Ideally, the internship should be relevant to your career path. When considering an offer (or offers), ask yourself: “How does this internship help me move closer to my ultimate goal?” If it is for senior co-op, it is especially important to find out if the company is known for hiring their interns full-time after the internship is over.
If you are not sure what you want your career path to look like yet, the internship should be in an area of interest that you would like to know more about. For example, maybe you took a Public Relations class at LIM and loved it on the academic side, but now would like to know more about how it functions in the real world. An internship is a great chance to get that first-hand experience and explore a new area of interest!
Talk to your peers.
Before accepting an offer (and even before you start interviewing), it is a good idea to talk with your peers who have worked with the company before. You might have read the job description, you might have interviewed (maybe more than once) and you did online research, but there is nothing like getting a first-hand account from someone you trust.
A peer can give you a realistic glimpse of what it is like to work as an intern at a company and may be able to touch on some things that were not covered in the interview or job description. Here are some things you might want to ask:
- Are the hours fair? Are you expected to stay late?
- What are the networking opportunities like?
- What is the workload like? Did they learn a lot? Where they given a fair amount of responsibility and opportunity to grow?
- Overall company/office culture? Positives and negatives? Challenges, if any?
Consider location and hours.
Where is the internship located? How many hours a week are you expected to work? Is it a reasonable commute from home and/or school? How much does it cost to commute? How does the commute and hours fit in with your school schedule (if taking classes)?
These are all important questions to ask yourself before accepting an offer. Maybe an hour (or more) commute is feasible if you are not taking classes, but consider how that would affect your school work and overall work-life balance.
Rejecting an Offer
Rejecting an offer probably isn’t anyone’s favorite thing to do, but it is a scenario that most people will probably encounter at one point or another.

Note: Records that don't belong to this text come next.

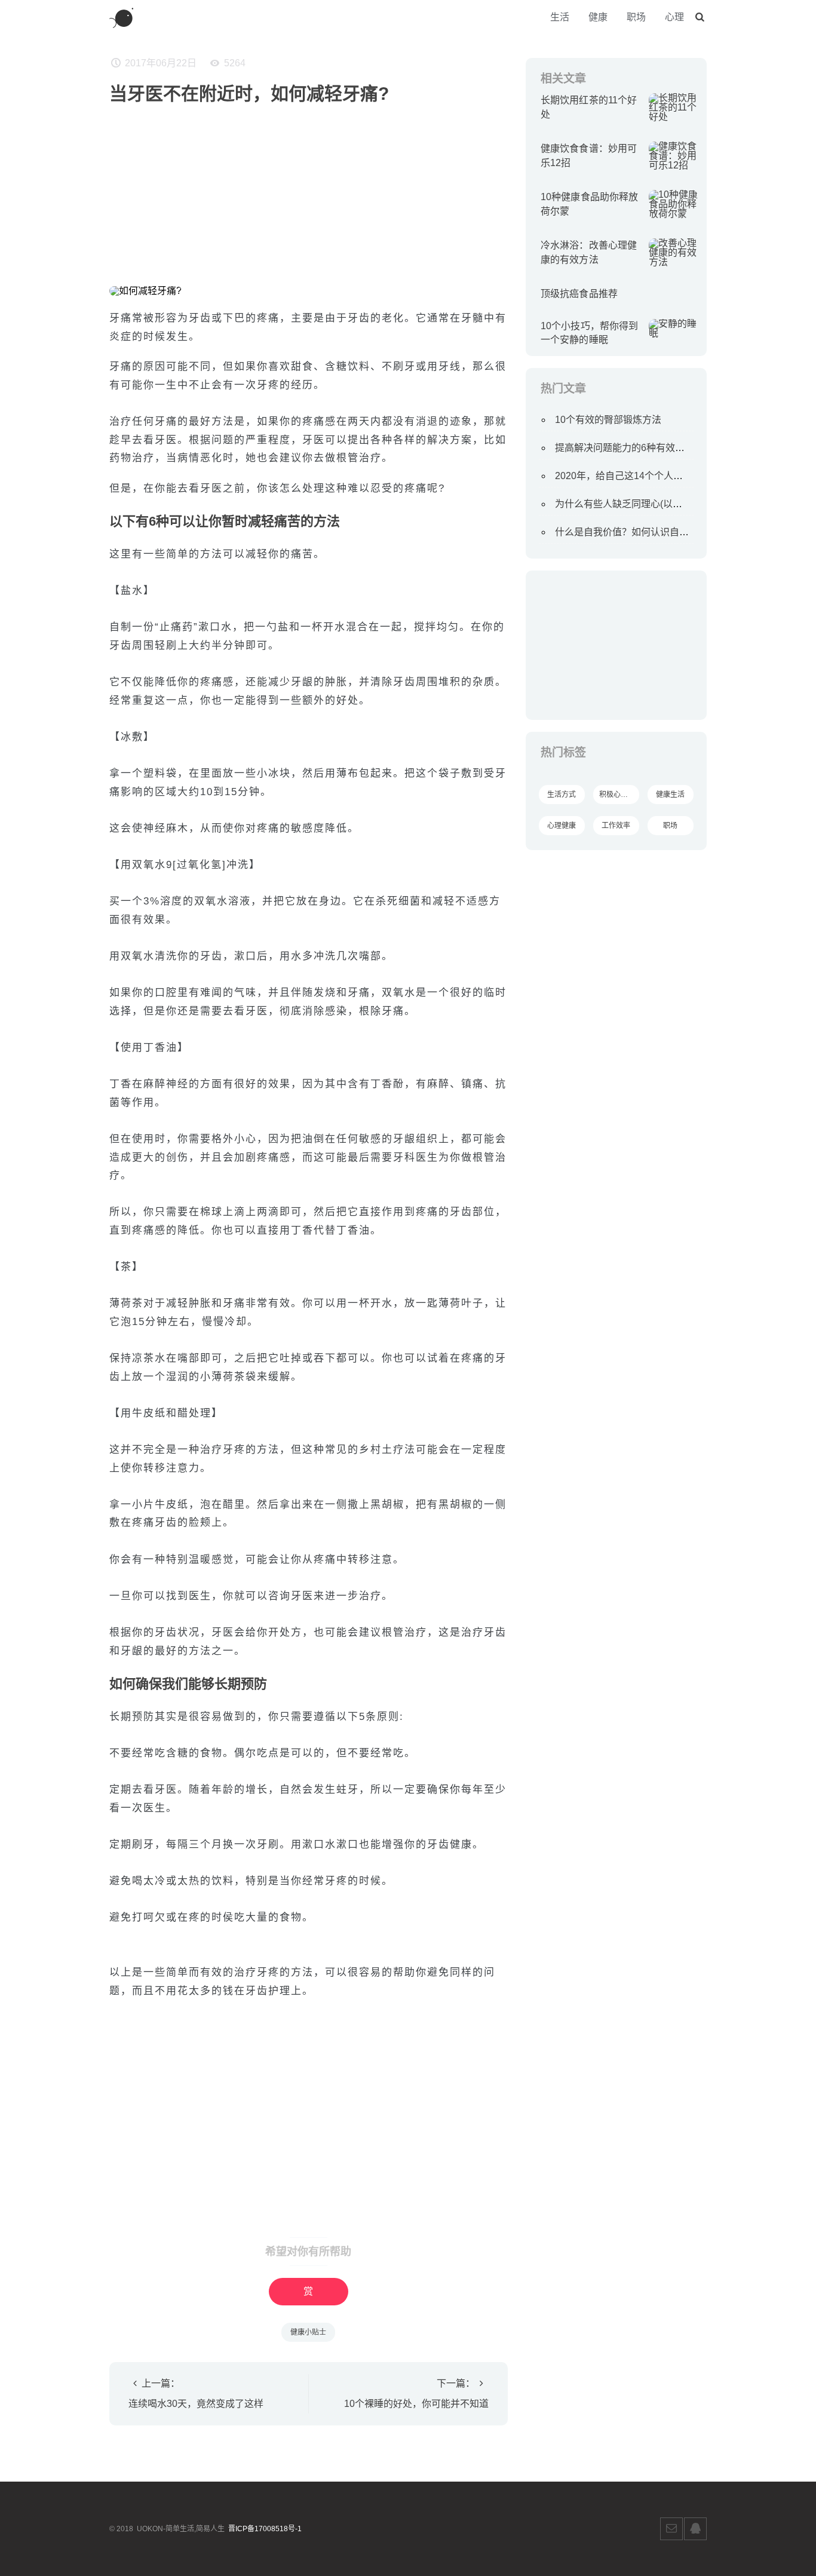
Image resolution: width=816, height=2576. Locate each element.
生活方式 (561, 794)
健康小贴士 (308, 2332)
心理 (674, 17)
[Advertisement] (308, 190)
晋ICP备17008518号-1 (265, 2529)
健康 (598, 17)
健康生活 (670, 794)
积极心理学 (617, 794)
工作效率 (616, 825)
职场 (636, 17)
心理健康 (561, 825)
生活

The first thing to remember in this circumstance is that the fashion industry is a small world and you never know how or when paths will cross again down the line, so you always want to act with the highest level of professionalism no matter what.
This means expressing gratitude for their time and for the opportunity and providing a response within the agreed upon timeline. Depending on the scenario, you will want to use your best judgment in deciding how you are going to tell them. Depending on the person or the company, you may feel a phone call is more appropriate, but there are times when an email makes more sense. Again, use your best judgment and go with your gut.
Rescinding an Offer
I’ll start off by saying that rescinding an offer after you have already accepted is generally a “no-no” and should be avoided. It is also important to note that after accepting an offer, you should STOP applying and STOP interviewing.
By accepting, you have made a commitment to that employer and should not continue to seek out other opportunities. If you accept an offer, and another offer comes your way that you decide you want more, it is usually in your best interest to keep your commitment to the accepted internship.
Not only is rescinding disrespectful to the employer, but it does not bode well for your reputation. Remember that thing I said about fashion being a small world? That is true in this instance too and rescinding can come back to haunt you! If you find yourself in a situation where you must rescind, you should always reach out to the EECM Department first, so we can help you assess your options and navigate the process.